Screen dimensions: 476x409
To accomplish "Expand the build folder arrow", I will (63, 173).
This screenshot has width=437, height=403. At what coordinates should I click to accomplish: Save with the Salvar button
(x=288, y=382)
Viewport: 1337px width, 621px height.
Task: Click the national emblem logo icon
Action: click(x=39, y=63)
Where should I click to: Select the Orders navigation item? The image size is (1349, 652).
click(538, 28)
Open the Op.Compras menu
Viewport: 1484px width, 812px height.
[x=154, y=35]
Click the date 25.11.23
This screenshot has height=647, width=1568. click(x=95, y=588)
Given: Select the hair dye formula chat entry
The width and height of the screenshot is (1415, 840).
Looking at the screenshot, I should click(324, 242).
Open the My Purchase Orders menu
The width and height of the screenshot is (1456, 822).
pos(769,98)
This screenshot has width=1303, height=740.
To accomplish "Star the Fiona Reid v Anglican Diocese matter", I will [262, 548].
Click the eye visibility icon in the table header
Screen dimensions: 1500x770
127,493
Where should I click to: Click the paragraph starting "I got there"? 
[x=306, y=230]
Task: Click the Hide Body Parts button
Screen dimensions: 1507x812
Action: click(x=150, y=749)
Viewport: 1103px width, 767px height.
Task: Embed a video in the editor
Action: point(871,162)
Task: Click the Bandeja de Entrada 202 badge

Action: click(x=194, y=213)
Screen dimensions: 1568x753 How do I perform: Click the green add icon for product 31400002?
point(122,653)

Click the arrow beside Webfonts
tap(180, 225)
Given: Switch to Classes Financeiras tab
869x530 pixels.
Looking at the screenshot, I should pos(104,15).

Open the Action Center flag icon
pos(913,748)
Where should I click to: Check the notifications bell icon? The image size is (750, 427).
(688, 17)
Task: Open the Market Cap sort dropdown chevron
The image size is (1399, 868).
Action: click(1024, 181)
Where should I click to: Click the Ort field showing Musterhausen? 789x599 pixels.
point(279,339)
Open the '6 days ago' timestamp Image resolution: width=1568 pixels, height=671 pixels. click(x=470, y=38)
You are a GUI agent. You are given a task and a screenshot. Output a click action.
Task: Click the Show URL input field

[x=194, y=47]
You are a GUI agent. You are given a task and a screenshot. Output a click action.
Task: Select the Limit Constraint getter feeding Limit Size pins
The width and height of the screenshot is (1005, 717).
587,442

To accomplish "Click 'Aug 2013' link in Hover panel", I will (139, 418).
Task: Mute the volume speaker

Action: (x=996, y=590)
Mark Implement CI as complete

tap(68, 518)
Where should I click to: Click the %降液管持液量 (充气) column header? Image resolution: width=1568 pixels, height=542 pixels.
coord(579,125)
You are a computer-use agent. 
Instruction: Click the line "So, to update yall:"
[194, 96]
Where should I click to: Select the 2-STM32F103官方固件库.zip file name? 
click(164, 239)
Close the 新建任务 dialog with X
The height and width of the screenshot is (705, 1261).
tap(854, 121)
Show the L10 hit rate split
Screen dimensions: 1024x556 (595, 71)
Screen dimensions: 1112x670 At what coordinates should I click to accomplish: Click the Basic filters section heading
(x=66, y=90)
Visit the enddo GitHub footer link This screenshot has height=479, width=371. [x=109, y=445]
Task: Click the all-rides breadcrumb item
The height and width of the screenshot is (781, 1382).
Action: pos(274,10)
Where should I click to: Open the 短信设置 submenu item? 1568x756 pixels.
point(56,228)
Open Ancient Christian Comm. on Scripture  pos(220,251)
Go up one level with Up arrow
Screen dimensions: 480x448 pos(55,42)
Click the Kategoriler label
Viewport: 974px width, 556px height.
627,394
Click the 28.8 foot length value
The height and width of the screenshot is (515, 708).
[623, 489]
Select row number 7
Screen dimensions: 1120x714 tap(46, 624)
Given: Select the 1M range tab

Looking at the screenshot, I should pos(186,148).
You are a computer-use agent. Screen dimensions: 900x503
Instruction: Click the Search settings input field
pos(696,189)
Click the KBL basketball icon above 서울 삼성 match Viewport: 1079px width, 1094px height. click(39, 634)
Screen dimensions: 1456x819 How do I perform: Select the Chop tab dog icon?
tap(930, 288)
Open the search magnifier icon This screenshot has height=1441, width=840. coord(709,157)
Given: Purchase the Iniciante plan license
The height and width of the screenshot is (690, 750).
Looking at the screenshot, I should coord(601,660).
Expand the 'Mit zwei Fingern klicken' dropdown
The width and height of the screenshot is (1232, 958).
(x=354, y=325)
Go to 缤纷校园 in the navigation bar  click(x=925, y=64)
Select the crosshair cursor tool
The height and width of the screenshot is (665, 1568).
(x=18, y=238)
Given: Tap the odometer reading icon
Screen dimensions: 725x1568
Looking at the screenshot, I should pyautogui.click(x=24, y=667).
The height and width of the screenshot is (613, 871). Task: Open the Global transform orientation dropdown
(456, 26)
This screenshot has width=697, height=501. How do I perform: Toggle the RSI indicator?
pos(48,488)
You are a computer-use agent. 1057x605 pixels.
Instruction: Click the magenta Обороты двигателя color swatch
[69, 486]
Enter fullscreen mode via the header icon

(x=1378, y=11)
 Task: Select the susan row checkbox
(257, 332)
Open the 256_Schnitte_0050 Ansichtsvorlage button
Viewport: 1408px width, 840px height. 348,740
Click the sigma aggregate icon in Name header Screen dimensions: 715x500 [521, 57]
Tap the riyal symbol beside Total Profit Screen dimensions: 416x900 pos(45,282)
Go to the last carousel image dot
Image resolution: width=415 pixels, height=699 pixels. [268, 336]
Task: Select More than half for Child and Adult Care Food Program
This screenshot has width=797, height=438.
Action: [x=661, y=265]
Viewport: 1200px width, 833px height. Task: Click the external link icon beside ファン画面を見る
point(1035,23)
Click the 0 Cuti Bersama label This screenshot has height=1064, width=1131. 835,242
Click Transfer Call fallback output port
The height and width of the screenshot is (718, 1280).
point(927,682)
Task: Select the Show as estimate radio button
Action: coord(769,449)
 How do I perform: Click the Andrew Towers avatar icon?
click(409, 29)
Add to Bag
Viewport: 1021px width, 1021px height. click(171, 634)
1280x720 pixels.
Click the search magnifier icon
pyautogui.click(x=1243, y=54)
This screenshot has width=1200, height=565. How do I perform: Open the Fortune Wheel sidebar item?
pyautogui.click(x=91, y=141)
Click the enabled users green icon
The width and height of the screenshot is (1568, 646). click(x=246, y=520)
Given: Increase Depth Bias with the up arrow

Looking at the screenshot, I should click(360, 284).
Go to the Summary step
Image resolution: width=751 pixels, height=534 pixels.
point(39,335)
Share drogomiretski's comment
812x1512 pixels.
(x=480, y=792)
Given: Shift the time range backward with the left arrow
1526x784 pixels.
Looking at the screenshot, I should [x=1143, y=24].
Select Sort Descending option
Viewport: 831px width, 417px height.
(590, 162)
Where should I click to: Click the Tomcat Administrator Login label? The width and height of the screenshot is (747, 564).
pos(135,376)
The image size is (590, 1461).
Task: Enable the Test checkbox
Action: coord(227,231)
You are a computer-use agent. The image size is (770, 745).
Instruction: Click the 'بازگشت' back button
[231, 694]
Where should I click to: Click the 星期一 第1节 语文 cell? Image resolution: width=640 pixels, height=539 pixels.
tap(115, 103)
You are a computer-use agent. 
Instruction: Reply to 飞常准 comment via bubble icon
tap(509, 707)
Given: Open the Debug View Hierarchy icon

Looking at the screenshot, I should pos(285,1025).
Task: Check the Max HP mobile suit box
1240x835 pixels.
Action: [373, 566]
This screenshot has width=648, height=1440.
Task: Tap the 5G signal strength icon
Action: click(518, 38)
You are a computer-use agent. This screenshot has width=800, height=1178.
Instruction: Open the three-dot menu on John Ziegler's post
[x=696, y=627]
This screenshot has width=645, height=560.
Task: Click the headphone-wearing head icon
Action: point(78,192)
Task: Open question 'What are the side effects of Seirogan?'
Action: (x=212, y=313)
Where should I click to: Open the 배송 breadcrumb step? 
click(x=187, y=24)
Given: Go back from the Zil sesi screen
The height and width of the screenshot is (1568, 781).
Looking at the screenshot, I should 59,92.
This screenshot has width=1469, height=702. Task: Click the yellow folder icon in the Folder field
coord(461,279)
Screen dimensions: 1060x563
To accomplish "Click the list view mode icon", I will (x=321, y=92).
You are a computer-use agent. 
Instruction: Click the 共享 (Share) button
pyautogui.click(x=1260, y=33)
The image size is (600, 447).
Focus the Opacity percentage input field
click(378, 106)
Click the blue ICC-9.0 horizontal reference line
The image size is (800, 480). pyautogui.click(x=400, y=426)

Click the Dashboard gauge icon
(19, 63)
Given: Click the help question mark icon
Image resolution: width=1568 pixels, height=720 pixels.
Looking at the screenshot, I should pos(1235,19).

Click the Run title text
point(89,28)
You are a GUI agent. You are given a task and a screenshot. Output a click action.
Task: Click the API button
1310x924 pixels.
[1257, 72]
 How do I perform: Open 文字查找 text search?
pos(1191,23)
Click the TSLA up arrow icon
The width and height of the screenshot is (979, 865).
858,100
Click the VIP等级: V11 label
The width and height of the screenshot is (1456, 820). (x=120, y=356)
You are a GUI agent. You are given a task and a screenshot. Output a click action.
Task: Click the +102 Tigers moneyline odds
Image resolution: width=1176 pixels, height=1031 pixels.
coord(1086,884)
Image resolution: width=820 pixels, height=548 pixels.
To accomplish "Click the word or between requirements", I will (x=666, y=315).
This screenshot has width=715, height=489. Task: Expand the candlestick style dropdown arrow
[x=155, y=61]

━━━━━━━━━━

> WHAT TO PRODUCE: Please tally every line of the entries that holds "Purchase" and answer with that figure alone.

> EXERCISE RESULT: 2